* **Text shown**:
Things were not supposed to be this way. After all, “never have the opportunities for education, learning, political action, and cultural activity been greater,” writes Bauerlein, a former director of Research and Analysis at the National Endowment for the Arts. But somehow, he contends, the much-ballyhooed advances of this brave new world have not only failed to materialize — they’ve actually made us dumber.
The problem is that instead of using the Web to learn about the wide world, young people mostly use it to gossip about each other and follow pop culture, relentlessly keeping up with the ever-shifting lingua franca of being cool in school. The two most popular websites by far among students are Facebook and MySpace. “Social life is a powerful temptation,” Bauerlein explains, “and most teenagers feel the pain of missing out.”
This ceaseless pipeline of peer-to-peer activity is worrisome, he argues, not only because it crowds out the more serious stuff but also because it strengthens what he calls the “pull of immaturity.” Instead of connecting them with parents, teachers and other adult figures, “the web . . . encourages more horizontal modeling, more raillery and mimicry of people the same age.” When Bauerlein tells an audience of college students, “You are six times more likely to know who the latest American Idol is than you are to know who the speaker of the U.S. House is,” a voice in the crowd tells him: ” ‘American Idol’ IS more important.”
Bauerlein also frets about the nature of the Internet itself, where people “seek out what they already hope to find, and they want it fast and free, with a minimum of effort.” In entering a world where nobody ever has to stick with anything that bores or challenges them, “going online habituates them to juvenile mental habits.”

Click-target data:
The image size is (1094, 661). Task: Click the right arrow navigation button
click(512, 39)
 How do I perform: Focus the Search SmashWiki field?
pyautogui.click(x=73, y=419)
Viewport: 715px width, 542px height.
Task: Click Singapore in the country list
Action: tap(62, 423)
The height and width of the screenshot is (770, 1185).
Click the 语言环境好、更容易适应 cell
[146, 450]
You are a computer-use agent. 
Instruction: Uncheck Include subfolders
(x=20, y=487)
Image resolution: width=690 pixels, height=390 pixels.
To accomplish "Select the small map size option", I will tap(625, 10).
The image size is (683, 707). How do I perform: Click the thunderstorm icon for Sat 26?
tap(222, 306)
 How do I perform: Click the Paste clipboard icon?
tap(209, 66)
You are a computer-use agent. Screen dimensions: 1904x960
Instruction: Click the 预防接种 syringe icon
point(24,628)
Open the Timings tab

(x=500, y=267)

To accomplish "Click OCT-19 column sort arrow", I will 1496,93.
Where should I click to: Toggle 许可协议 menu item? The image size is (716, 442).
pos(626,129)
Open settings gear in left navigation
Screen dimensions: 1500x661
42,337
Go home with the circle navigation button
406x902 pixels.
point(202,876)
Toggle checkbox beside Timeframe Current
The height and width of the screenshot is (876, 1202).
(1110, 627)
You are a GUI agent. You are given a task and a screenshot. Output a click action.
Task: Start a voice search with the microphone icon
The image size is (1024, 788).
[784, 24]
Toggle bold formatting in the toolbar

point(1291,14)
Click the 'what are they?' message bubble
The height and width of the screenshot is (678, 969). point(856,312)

* **Task**:
In the passage about young people and the Web, reproduce the part from "Things were not" up to and including "made us dumber.", replacing "dumber" with "less informed". Rely only on the passage about young people and the Web when working with it.

* **Complete answer**:
Things were not supposed to be this way. After all, “never have the opportunities for education, learning, political action, and cultural activity been greater,” writes Bauerlein, a former director of Research and Analysis at the National Endowment for the Arts. But somehow, he contends, the much-ballyhooed advances of this brave new world have not only failed to materialize — they’ve actually made us less informed.